The governmental decree also violates the articles 13 and 32 of the Federal Law On the Environmental Protection, which requires a mandatory assessment of the project’s impact on the environment.


“If the governmental decree wouldn’t be nullified, I reserve to myself the right to initiate a referendum in the republic,” the Karelian head claimed.


Nuclear Power Plant in Tiiksa

In November, Bellona Web wrote about the dismay, caused by a statement of the director of Finnish Centre for Radiation and Nuclear Safety (STUK) Hannu Koponen, that he had information that a new nuclear plant might be built near Tiiksa in Karelia.


Karelian authorities told us that time, deeply surprised, that there really had been some ideas to build a NPP in Tiiksa in the early 1990s, some research had been carried out, but the plans had been rejected soon.

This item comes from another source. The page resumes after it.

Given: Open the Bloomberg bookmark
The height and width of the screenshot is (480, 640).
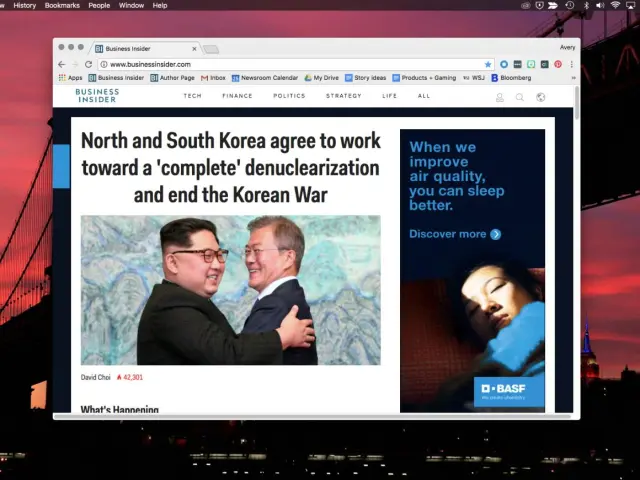Looking at the screenshot, I should point(511,78).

Tiiksa, a village in the Muezersk district in Karelia, is located in 60km from the Russian-Finnish border. At present, there are about 640 inhabitants in Tiiksa, a half of them are pensioners. The whole Muezersk district has no harmful industries: the majority of its population is engaged in logging.



The pulp and paper industry is the most developed industry in Karelia. Natural conditions of Karelia resemble the ones of the neighboring Finland, where producing of energy from the wood, the by-product of the mentioned industry, has been promoted heavily during the last decade and has increased its volume for more than 70%. In 1999 wood fuels supplied 19,5% of the Finnish energy consumption. In Karelia there are a lot of the same wood fuels.


The alternative sources of energy seem to be much more preferable, than building a new nuclear giant.


The press-service of the Karelian government told Bellona Web: “The republican authorities are going to check, if there is any activity in Tiiksa, connected with building a new nuclear plant.”


Finland concerned

Moreover, plans to build a nuclear power plant raised concern in Finland. Finnish Greenpeace campaigner, Harri Lammi, said to Bellona Web: “That concerns interest of the Finnish public a lot. We don’t understand, why Russia doesn’t use alternative sources of energy, which are safer? Why Russia should invest in the expensive and potentially dangerous nuclear plants and doesn’t think of energy efficiency, which would be the best? And plans of Russian Ministry for Nuclear Energy to export electricity to Finland, in my opinion, are groundless.”


To build a nuclear plant on the sly

Official rejection of juridical norms by the Russian nuclear industry is simply shocking. Sometimes representatives of the government fail to recall at a Supreme Court session, whether there had been any environmental evaluation, required by the Law, before the radioactive waste from Hungary had been shipped to the Mayak combine in Siberia. Sometimes, excusing an enterprise in the premises of Leningrad NPP, which was supported by the Nuclear Energy Ministry, but failed to pass the state evaluation, the Ministry’s representative calls the state environmental evaluation itself a legal casuistry.


A month and a half passed, until the Karelian government found in a 230-page document a short item to build a nuclear plant in the republic. One can only wonder, whether the activities around Karelian NPP will continue to develop on the sly? And whether it is possible that one day a new shining nuclear giant would grow on the Russian-Finnish border, while the local people would shake their heads: they were said a saw-mill was being built.